The major international equity indexes have lost ground this week, dropping by 3 to 4% in average. It appears that the recent numbers issued by companies have increased the global fear of a deepening recession. Despite a clear sign of confidence regarding its own future provided by Munich Re last week and notably its decision to keep its dividend per share stable, investors prefer giving more importance to the bad side of the coin for instance the disappointing Swiss Re numbers. The big giants have adopted different strategies and it seems that the German company is weathering the storm better. In the banking sector, the two biggest Swiss banks CREDIT SUISSE and UBS have announced billions of losses for 2008 but both companies see improvements ahead and expect good news already in Q1 2009.

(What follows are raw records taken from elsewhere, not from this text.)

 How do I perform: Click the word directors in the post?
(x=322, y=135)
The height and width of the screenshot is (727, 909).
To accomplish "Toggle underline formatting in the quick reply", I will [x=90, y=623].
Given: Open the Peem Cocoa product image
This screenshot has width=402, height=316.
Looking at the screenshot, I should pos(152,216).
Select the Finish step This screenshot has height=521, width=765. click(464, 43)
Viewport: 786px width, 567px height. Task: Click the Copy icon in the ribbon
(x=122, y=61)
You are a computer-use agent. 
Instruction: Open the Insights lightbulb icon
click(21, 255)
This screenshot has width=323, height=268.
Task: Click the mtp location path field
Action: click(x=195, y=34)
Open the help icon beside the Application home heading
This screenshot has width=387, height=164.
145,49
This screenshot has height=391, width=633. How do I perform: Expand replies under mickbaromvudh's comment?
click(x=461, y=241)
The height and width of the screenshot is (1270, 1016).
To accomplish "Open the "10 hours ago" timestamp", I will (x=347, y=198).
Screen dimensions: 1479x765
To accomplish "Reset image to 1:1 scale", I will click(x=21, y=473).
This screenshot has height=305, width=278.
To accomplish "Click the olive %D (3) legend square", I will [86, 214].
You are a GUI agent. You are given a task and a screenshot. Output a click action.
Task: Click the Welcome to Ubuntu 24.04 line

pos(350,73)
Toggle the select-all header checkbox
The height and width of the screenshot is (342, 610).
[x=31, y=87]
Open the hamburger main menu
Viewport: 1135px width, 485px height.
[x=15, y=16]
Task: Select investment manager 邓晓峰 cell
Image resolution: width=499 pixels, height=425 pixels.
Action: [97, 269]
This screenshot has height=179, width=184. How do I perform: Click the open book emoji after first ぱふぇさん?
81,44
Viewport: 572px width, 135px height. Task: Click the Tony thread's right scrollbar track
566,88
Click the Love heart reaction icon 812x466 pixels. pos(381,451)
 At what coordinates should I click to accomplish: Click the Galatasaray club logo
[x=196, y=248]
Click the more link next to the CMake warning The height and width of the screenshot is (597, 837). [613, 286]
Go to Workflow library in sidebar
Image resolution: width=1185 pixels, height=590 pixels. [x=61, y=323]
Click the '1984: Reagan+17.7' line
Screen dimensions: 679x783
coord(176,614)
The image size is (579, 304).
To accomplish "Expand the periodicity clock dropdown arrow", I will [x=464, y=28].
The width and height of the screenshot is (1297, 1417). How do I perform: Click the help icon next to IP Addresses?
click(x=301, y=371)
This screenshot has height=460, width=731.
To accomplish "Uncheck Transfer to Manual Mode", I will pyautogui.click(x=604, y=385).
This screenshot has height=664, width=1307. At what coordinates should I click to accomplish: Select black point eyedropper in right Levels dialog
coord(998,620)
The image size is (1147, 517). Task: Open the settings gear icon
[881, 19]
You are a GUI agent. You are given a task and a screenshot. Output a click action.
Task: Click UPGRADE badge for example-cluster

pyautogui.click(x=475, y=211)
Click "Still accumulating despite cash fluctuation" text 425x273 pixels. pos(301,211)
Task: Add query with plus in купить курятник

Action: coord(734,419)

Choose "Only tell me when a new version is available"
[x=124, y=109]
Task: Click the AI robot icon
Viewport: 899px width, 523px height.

Even though the overall environment doesn’t look great, I’ve got the feeling we are entering a phase of exacerbated pessimism in opposition to the irrational exuberance described by Alan Greenspan when he was talking at the Annual Dinner and Francis Boyer Lecture of The American Enterprise Institute for Public Policy Research in Washington in December 1996. Are financial markets so emotional that they exaggerate all kinds of perceptions in the highs as well as in the lows? According to me, there are clear signs of over-reaction or anticipation resulting in above-average volatility on the equity markets, which adds more uncertainty for the future of the insurance and the banking industry. That being said, the economical slowdown is a necessary cure to get back to basics. Then, we will enter into a sound prosperity for a while before diving in some kind of amnesia and enter a new exaggeration phase. The economy and especially the financial industry need bubbles to surf on but now it’s time to rest a bit before finding the next one…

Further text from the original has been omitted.